[BEGIN]
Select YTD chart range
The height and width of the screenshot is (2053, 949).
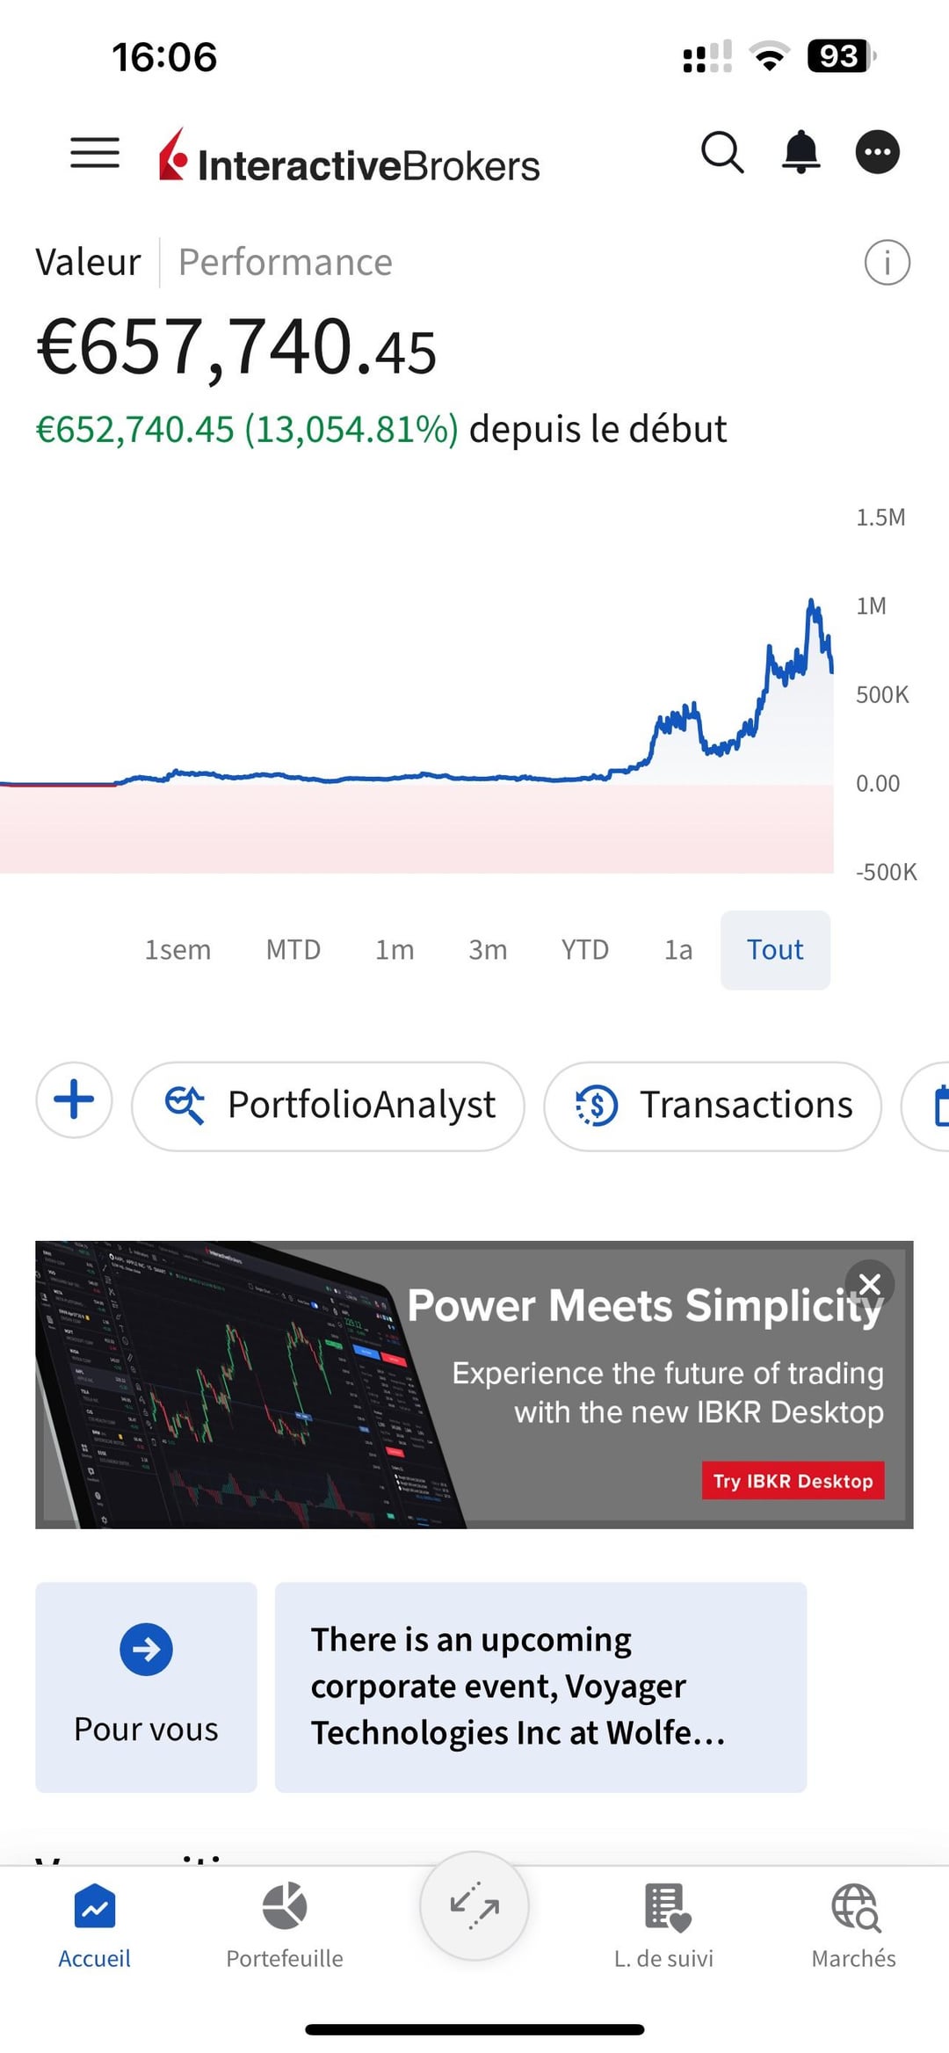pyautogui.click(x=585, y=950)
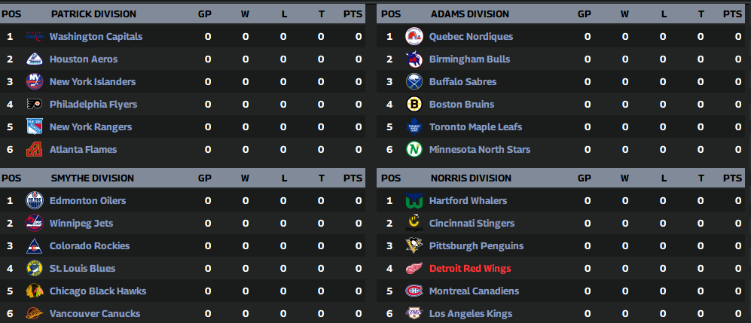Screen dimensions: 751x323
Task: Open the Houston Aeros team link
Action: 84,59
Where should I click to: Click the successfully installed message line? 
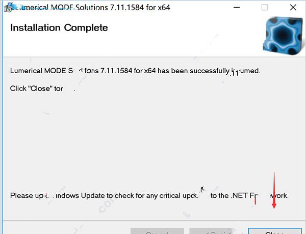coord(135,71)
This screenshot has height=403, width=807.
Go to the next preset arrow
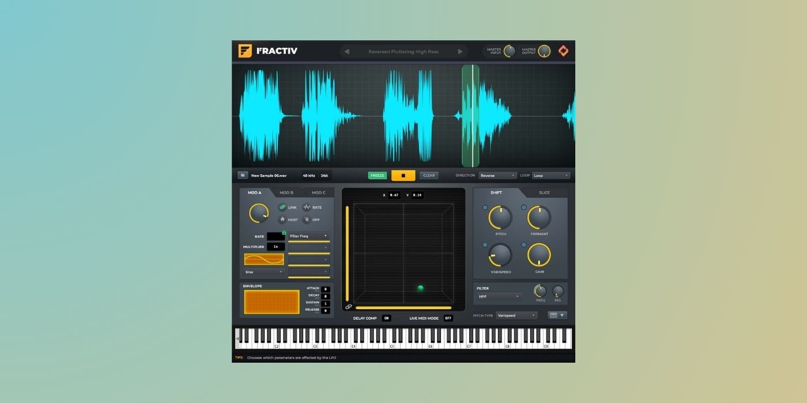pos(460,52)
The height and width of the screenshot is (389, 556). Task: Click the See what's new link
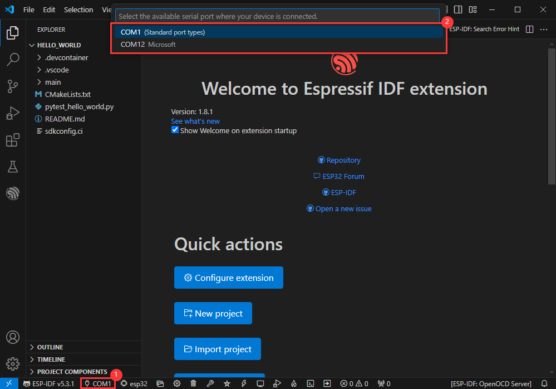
[END]
[BEGIN]
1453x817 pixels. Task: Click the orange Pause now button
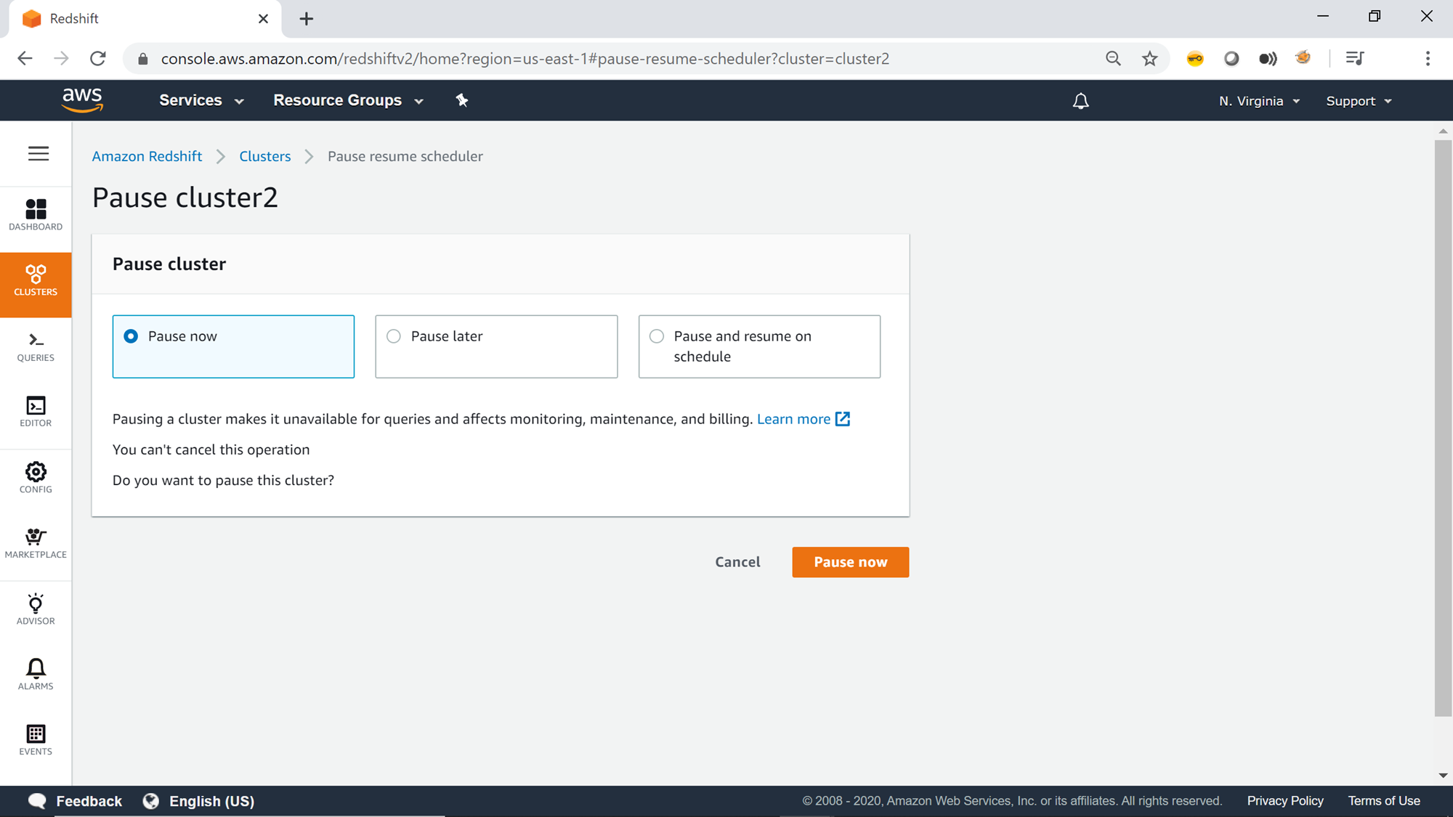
[END]
◆ PROBLEM ◆
Please recast everything from the row containing "Where should I" down to the row containing "The height and width of the screenshot is (389, 556).", both included, as a JSON list of strings with one string per line and no blank lines. Leave the pictures out.

◆ SOLVED EXERCISE ◆
[
  "Where should I click to: Click the successfully installed message line? ",
  "coord(135,71)",
  "This screenshot has height=403, width=807.",
  "Go to the next preset arrow",
  "pos(460,52)",
  "The height and width of the screenshot is (389, 556). Task: Click the See what's new link"
]